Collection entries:
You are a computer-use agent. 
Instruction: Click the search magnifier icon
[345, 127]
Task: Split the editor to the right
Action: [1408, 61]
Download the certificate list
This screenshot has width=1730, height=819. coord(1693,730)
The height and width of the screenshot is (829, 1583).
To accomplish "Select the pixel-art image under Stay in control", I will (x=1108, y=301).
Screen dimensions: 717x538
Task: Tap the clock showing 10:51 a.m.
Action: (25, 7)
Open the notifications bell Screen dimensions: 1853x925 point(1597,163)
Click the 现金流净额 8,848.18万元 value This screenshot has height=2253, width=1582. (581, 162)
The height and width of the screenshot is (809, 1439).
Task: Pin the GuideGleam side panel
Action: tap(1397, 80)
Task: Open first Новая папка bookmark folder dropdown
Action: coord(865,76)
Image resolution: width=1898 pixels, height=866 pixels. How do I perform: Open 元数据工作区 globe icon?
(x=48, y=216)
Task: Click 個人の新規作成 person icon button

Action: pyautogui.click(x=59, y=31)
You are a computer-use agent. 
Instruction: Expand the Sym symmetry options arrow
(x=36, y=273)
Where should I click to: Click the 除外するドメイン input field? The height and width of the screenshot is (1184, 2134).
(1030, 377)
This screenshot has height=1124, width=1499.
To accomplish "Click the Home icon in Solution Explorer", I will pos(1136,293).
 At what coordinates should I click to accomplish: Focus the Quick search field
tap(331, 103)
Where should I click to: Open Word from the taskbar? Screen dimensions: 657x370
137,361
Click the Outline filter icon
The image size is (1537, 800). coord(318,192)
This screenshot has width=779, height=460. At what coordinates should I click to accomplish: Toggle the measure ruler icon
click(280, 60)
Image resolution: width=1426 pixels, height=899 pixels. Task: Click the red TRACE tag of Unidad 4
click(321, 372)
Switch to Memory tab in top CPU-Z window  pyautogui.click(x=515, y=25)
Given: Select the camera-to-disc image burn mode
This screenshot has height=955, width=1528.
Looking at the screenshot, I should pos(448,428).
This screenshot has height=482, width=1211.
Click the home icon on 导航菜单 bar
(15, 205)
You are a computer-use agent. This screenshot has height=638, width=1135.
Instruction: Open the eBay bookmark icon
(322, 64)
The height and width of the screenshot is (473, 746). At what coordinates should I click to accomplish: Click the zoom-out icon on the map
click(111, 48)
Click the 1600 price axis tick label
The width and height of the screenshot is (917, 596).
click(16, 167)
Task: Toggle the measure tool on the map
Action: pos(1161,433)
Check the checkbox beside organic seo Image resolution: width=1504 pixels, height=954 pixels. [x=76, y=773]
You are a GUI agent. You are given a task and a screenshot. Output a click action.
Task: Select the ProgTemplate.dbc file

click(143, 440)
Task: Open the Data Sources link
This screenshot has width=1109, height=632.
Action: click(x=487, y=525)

**Exercise goal**
Among the records above, find the lines that contain "agent" and copy every one.

**Written response**
You are a computer-use agent. 
You are a computer-use agent. 
You are a computer-use agent. This screenshot has height=638, width=1135.
You are a GUI agent. You are given a task and a screenshot. Output a click action.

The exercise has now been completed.